Riley Keene Temple’s recently published book, “Aunt Ester’s Children Redeemed: Journeys to Freedom in August Wilson’s Ten Plays of Twentieth-Century Black America,” examines the redemption story of each play – how the southern black oppressed, descendants of centuries of slavery, put the pieces of themselves back together. Temple analyzes how Wilson’s language – his poetry and the blues — and his dramatic narratives expose the responsibilities, the opportunities, and the challenges of freedom.
Wilson’s plays include “Fences,” “The Piano Lesson,” and “Ma Rainey’s Black Bottom.” The New York Times obituary called him “the theater’s poet of black America.”
“Wilson, a two-time Pulitzer Prize winner, died in 2005 at the age of 60. He would have wanted to see the wondrous celebrations of Juneteenth. He would have seen them as both meet and right,” says Riley Keene Temple.

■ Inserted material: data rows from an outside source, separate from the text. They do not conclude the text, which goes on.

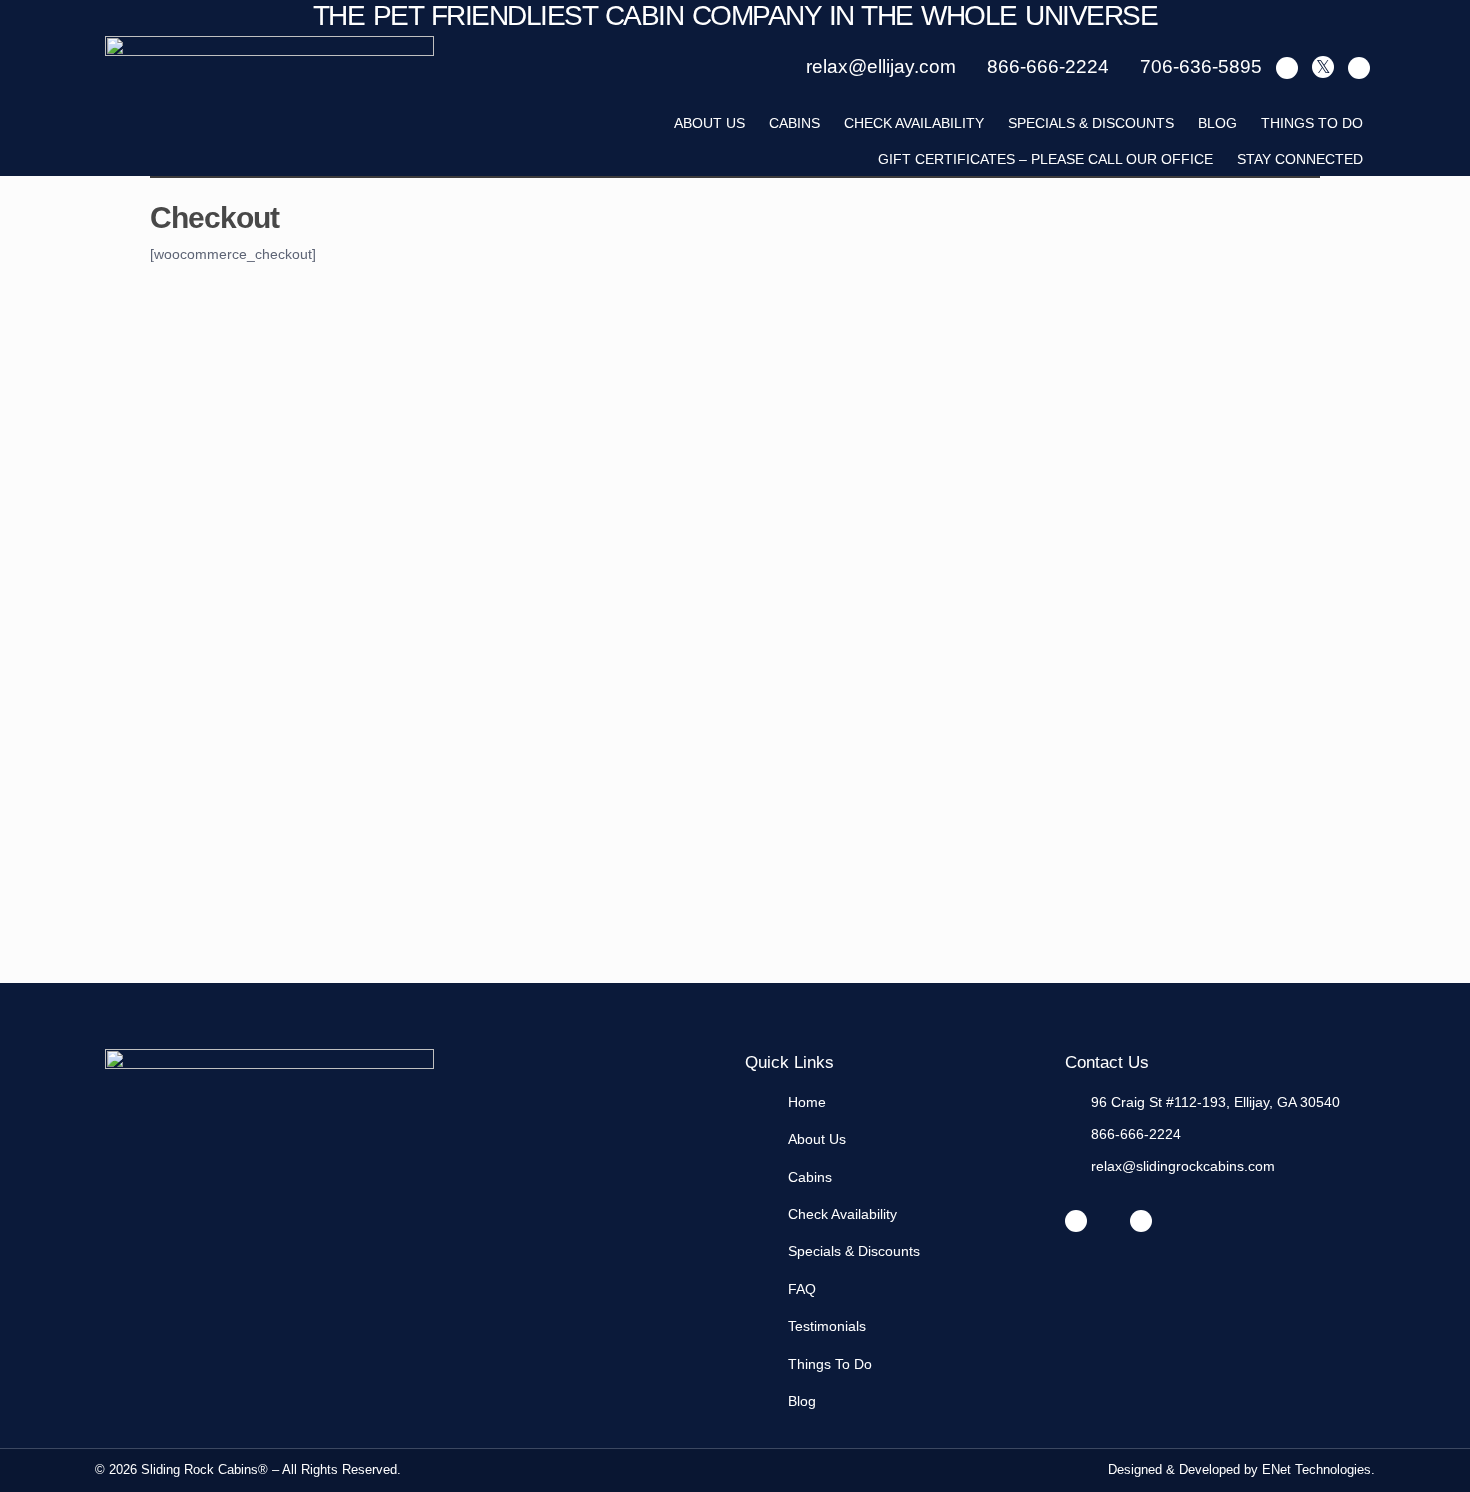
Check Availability (914, 123)
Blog (1217, 123)
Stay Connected (1300, 159)
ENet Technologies (1316, 1469)
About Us (817, 1139)
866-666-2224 (1136, 1134)
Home (807, 1102)
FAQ (802, 1289)
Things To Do (1312, 123)
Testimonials (827, 1326)
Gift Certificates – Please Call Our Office (1045, 159)
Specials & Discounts (1091, 123)
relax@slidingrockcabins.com (1183, 1166)
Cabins (794, 123)
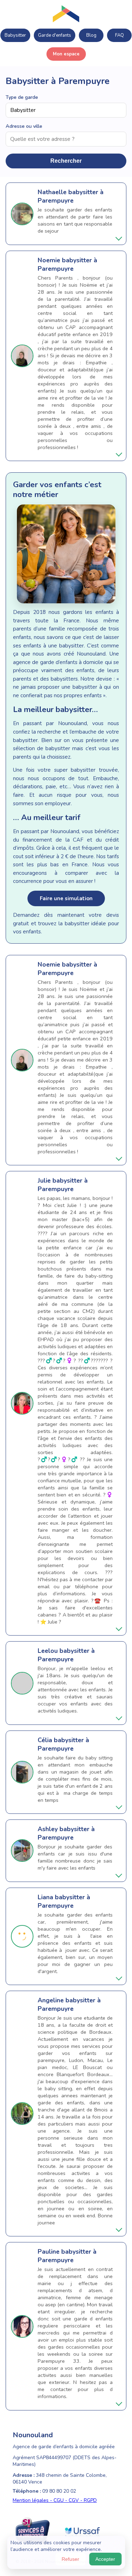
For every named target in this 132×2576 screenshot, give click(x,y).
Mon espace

Riley Keene Temple is an avid American arts advocate and supporter, and has been honored for his leadership of arts organizations. He is a telecommunications attorney in Washington DC, where his Board memberships include the National Archives Foundation and the Trust for the National Endowment for the Humanities. He holds a Masters degree, cum laude, of Theological Studies from the Virginia Theological Seminary. He has written frequently on theology and the creative arts.